Saved entries:

★ ★ ★ ★ ★ ★ ★

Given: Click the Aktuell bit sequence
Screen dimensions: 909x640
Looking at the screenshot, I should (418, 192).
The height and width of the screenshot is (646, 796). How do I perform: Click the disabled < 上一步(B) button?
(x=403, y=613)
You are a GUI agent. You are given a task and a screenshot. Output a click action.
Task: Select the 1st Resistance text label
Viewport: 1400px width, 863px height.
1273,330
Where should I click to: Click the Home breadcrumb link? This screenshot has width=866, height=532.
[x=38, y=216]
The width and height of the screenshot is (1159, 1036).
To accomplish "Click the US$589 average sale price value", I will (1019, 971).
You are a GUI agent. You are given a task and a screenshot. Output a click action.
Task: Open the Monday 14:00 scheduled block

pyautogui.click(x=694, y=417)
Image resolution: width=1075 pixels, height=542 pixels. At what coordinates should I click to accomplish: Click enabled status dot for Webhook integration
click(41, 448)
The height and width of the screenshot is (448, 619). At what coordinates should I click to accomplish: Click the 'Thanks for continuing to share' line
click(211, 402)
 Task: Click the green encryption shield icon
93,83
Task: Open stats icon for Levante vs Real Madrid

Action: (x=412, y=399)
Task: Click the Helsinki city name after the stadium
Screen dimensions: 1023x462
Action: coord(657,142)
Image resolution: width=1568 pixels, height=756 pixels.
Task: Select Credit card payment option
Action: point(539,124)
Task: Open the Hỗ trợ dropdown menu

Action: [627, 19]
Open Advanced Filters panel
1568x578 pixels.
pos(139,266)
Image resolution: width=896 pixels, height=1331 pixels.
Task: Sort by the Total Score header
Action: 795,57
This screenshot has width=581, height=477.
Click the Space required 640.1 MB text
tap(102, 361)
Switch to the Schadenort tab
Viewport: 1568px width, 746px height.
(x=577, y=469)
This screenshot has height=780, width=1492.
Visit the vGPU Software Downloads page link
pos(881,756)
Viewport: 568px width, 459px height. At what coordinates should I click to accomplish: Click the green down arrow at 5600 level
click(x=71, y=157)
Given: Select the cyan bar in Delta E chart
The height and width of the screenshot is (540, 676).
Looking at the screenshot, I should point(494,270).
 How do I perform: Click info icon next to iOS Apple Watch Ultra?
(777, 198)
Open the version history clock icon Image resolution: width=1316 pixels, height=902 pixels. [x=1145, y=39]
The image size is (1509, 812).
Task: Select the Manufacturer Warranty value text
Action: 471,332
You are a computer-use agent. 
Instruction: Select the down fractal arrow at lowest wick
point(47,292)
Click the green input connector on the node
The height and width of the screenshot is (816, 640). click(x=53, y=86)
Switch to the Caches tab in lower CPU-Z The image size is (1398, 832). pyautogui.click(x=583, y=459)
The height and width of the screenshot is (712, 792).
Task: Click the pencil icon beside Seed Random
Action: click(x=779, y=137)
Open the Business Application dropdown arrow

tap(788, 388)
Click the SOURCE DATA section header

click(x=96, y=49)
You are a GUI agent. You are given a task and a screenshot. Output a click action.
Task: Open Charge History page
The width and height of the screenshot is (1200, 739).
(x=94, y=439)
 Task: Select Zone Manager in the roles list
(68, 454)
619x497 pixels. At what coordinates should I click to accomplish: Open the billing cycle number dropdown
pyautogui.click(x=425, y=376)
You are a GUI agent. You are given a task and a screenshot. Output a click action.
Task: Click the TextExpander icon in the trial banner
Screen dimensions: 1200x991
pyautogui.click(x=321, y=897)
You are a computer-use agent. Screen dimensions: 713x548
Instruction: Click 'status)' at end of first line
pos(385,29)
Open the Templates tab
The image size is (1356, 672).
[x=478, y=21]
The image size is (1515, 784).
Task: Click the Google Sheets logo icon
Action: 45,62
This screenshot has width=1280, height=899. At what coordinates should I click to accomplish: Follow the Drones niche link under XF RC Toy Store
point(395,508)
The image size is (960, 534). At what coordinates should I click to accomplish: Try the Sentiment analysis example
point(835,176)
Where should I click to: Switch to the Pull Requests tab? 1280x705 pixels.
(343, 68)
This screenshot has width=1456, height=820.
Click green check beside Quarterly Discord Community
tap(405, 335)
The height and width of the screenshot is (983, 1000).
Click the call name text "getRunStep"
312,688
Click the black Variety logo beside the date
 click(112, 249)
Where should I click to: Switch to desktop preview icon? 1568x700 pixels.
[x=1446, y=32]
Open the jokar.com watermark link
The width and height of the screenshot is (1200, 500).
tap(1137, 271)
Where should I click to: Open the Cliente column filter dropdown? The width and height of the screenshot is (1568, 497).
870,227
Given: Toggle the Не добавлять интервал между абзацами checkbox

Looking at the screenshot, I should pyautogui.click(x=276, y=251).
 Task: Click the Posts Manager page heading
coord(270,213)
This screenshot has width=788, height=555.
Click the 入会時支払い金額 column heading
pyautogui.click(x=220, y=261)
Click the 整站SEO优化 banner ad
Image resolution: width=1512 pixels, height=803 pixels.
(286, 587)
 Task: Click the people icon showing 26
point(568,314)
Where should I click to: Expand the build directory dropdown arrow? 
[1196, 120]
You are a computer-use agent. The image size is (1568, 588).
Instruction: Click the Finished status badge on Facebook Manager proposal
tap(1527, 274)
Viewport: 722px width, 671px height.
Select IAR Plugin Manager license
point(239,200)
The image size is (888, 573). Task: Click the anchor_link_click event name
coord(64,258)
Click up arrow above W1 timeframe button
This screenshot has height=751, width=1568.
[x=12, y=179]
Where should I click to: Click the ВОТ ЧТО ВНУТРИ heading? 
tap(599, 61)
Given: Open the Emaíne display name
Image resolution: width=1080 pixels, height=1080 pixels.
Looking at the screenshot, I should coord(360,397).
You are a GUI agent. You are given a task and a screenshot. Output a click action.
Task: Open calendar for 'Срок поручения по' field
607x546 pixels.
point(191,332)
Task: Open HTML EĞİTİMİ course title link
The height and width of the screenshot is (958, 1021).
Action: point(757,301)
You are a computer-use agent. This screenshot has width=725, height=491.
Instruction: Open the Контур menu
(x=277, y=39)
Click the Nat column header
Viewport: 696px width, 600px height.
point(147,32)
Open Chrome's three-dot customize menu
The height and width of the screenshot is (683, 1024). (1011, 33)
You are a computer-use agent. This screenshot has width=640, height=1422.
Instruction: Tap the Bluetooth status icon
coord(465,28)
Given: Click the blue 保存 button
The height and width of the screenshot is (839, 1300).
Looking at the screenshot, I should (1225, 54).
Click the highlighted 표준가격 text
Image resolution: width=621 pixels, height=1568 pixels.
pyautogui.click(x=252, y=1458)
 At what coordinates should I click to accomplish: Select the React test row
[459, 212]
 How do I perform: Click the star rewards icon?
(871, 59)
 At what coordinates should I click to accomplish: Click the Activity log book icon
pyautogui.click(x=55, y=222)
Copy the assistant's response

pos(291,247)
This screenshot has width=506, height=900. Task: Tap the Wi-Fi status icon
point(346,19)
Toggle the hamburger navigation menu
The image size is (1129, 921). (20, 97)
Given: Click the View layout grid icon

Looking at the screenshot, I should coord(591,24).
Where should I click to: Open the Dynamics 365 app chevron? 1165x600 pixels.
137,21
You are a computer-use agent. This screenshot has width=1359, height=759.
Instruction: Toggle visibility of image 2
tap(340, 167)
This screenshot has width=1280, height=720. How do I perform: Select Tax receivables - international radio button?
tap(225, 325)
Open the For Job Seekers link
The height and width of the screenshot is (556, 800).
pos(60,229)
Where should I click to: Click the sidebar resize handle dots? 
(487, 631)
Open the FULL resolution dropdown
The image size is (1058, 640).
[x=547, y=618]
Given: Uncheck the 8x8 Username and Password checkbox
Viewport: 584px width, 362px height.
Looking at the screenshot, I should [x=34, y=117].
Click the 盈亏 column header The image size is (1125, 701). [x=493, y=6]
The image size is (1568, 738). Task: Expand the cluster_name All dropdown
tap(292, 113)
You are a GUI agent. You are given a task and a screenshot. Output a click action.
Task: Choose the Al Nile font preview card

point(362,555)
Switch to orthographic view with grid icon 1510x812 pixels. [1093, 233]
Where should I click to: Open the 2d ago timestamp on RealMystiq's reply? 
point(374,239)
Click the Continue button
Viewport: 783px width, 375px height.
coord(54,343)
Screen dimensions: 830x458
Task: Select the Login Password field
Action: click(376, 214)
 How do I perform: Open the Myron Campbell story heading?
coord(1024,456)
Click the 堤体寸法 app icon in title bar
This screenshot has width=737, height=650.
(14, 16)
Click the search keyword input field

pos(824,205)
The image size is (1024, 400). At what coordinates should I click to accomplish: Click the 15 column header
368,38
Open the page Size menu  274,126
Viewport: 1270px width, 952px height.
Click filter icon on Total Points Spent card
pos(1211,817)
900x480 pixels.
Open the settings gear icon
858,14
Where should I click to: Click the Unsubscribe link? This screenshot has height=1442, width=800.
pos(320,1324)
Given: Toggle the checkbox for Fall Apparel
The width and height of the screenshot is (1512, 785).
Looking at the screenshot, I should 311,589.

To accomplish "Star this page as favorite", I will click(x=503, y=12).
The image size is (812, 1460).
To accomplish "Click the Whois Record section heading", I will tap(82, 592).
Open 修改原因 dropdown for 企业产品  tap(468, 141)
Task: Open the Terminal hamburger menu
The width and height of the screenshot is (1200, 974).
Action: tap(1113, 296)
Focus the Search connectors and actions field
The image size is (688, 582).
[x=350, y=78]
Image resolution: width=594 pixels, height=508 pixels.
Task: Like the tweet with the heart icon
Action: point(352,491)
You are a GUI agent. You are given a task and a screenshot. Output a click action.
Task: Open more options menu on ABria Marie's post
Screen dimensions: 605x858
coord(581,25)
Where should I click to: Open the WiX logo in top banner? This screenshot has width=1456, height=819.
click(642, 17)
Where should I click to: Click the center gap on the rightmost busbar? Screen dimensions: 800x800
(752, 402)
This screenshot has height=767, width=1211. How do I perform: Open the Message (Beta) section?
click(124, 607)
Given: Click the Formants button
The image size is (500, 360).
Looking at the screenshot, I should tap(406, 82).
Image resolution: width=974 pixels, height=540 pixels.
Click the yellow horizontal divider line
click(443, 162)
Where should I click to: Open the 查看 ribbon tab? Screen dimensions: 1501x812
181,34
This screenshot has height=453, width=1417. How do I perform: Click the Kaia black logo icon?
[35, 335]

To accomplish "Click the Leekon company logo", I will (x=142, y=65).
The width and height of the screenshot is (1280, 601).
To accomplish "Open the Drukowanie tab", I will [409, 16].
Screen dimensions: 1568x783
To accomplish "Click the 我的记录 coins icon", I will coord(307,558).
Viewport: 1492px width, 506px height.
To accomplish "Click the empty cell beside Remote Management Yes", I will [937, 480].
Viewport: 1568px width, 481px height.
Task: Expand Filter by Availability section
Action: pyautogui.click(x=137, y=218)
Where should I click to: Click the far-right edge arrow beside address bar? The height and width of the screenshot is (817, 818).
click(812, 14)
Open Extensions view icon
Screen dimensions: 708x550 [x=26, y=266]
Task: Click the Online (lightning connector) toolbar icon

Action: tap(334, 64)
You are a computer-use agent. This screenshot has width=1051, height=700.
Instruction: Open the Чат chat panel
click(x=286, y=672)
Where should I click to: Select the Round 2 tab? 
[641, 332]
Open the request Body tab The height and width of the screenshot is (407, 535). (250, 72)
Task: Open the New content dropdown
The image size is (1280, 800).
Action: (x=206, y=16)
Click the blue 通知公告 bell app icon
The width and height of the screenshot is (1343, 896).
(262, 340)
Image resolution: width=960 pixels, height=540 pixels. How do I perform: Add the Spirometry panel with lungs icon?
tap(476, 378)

★ ★ ★ ★ ★ ★ ★

▶ _WORK TO BE COMPLETED_:
Go over the data and return every line that includes the word "title".

▶ _RESPONSE_:
Task: Open HTML EĞİTİMİ course title link
Click the 堤体寸法 app icon in title bar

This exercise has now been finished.